_What this task involves_
Taking the line that contains "Given: Collapse the 'Отлично!' reply thread" as the start and the last line of the data as the end, repeat exactly every line in that span, but no pictures.

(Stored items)
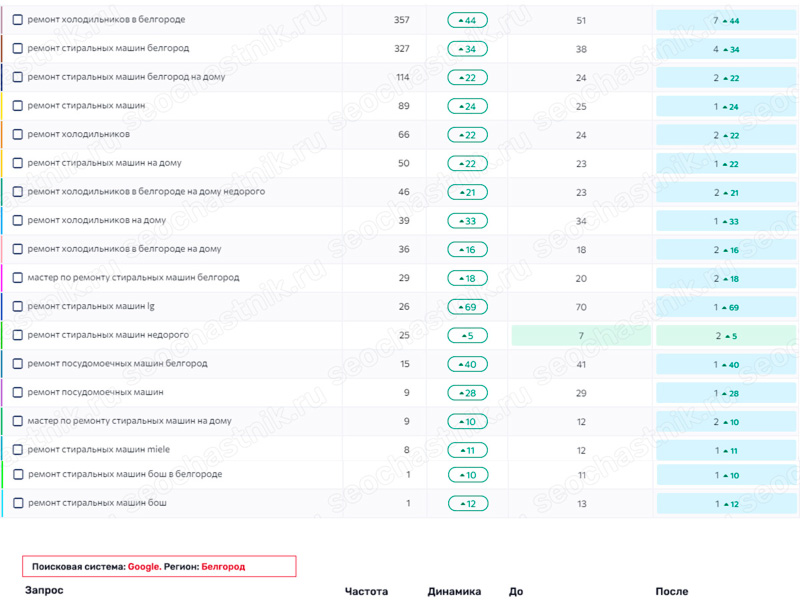The width and height of the screenshot is (800, 600).
Task: Click the +44 dynamics badge
Action: pyautogui.click(x=467, y=20)
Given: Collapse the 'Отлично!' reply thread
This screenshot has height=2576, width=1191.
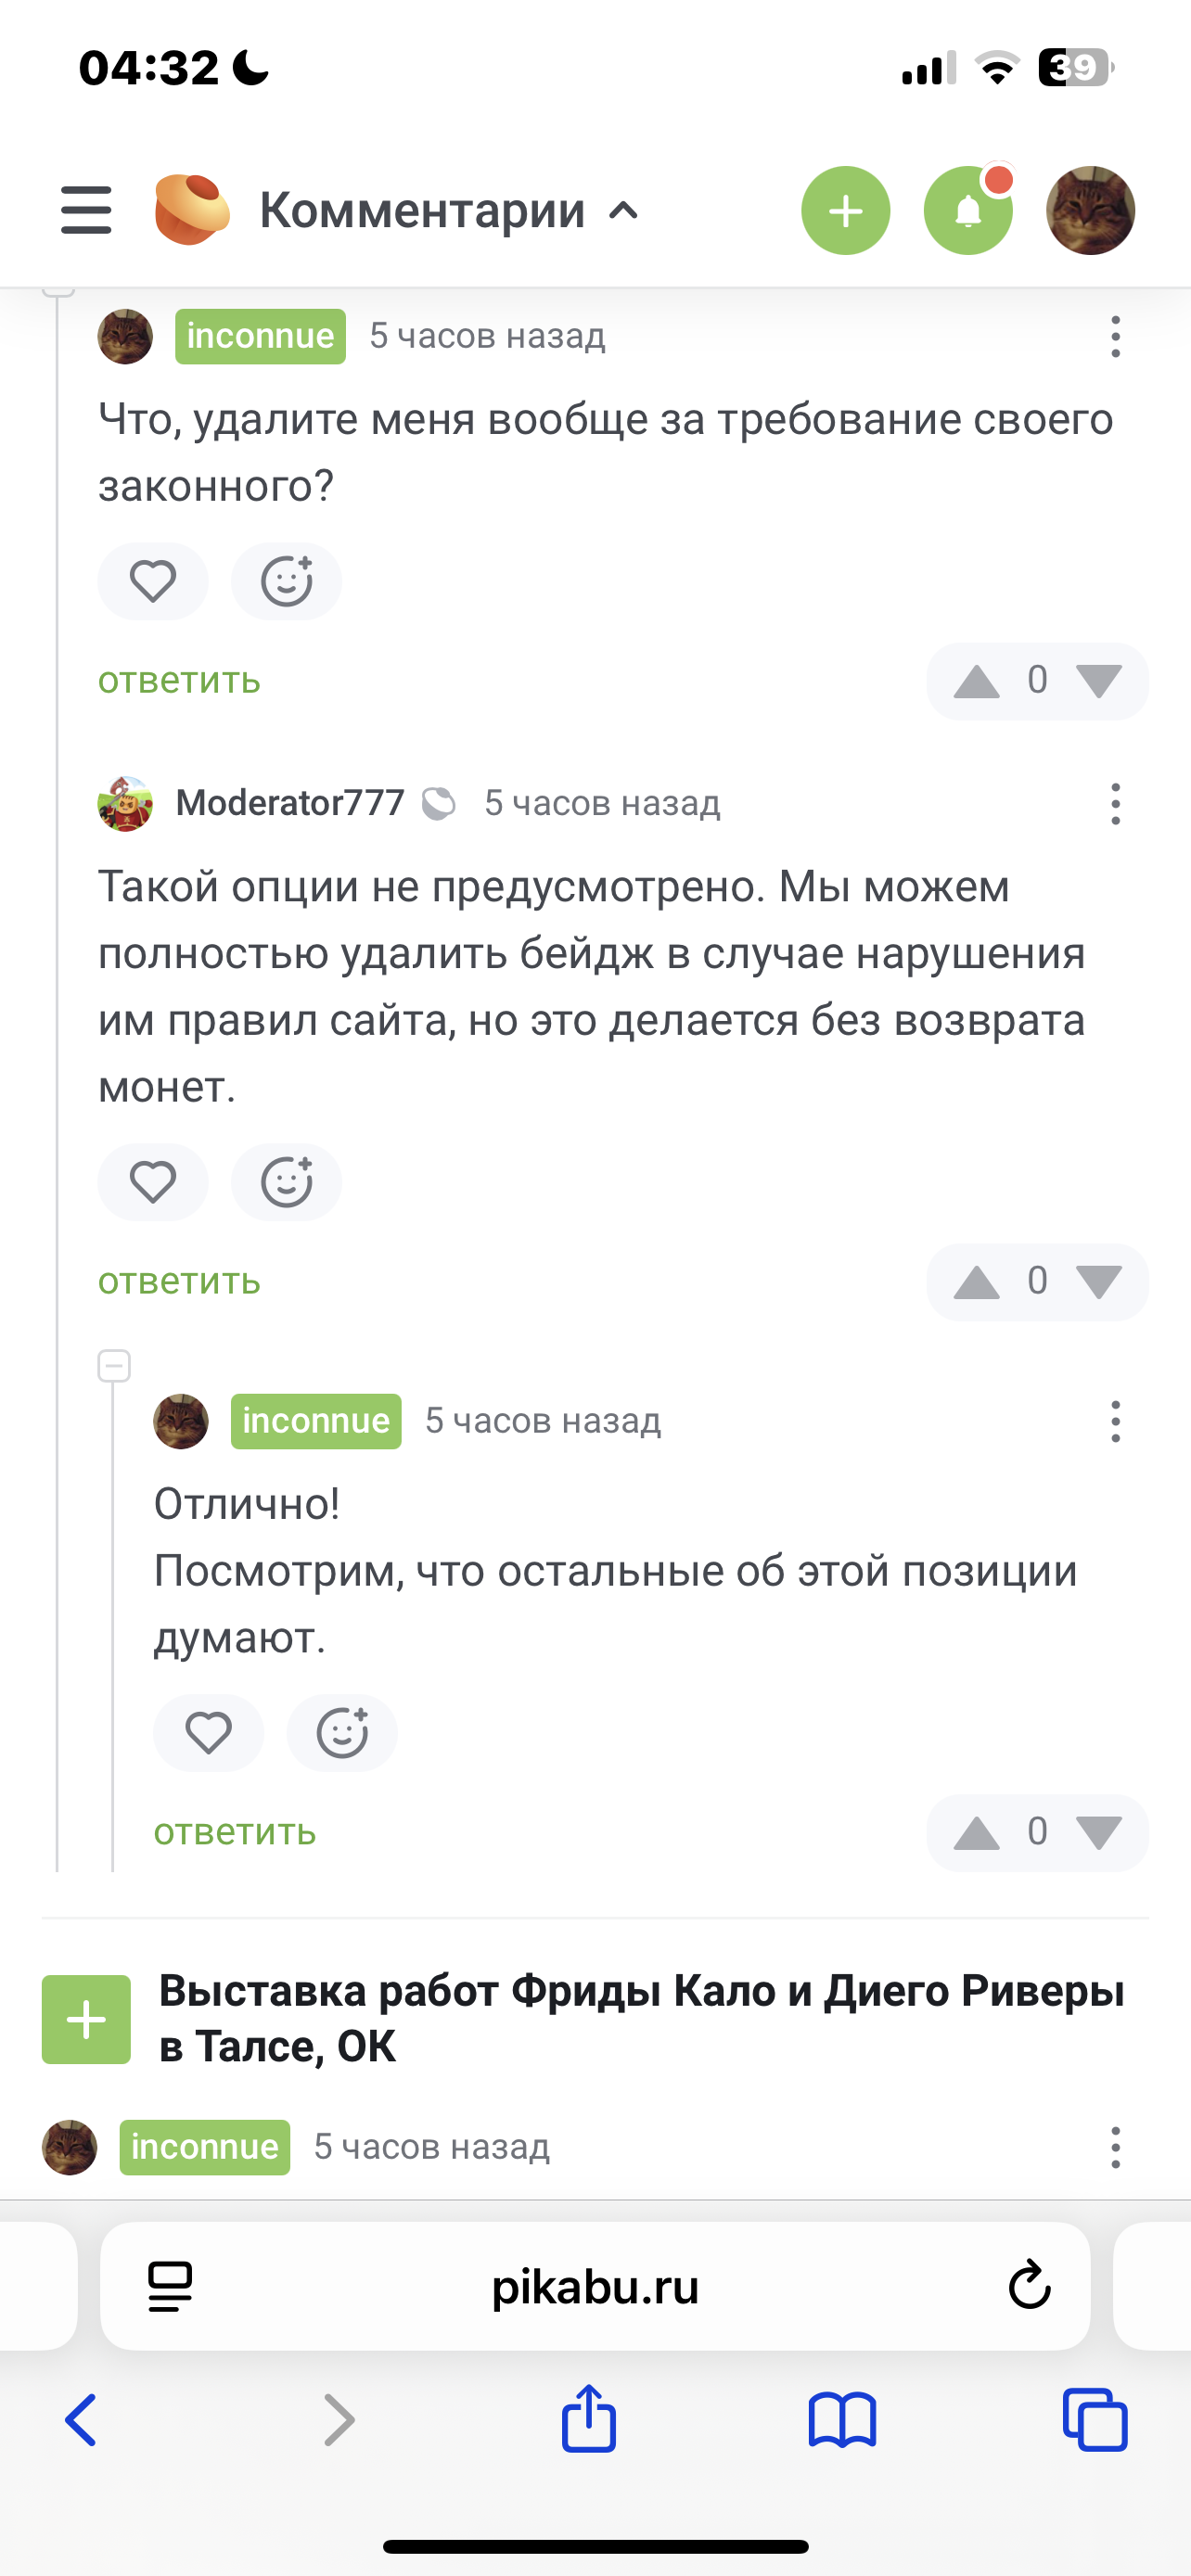Looking at the screenshot, I should point(114,1366).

_Exercise result_
Given: Collapse the 'Отлично!' reply thread
This screenshot has height=2576, width=1191.
Looking at the screenshot, I should point(114,1366).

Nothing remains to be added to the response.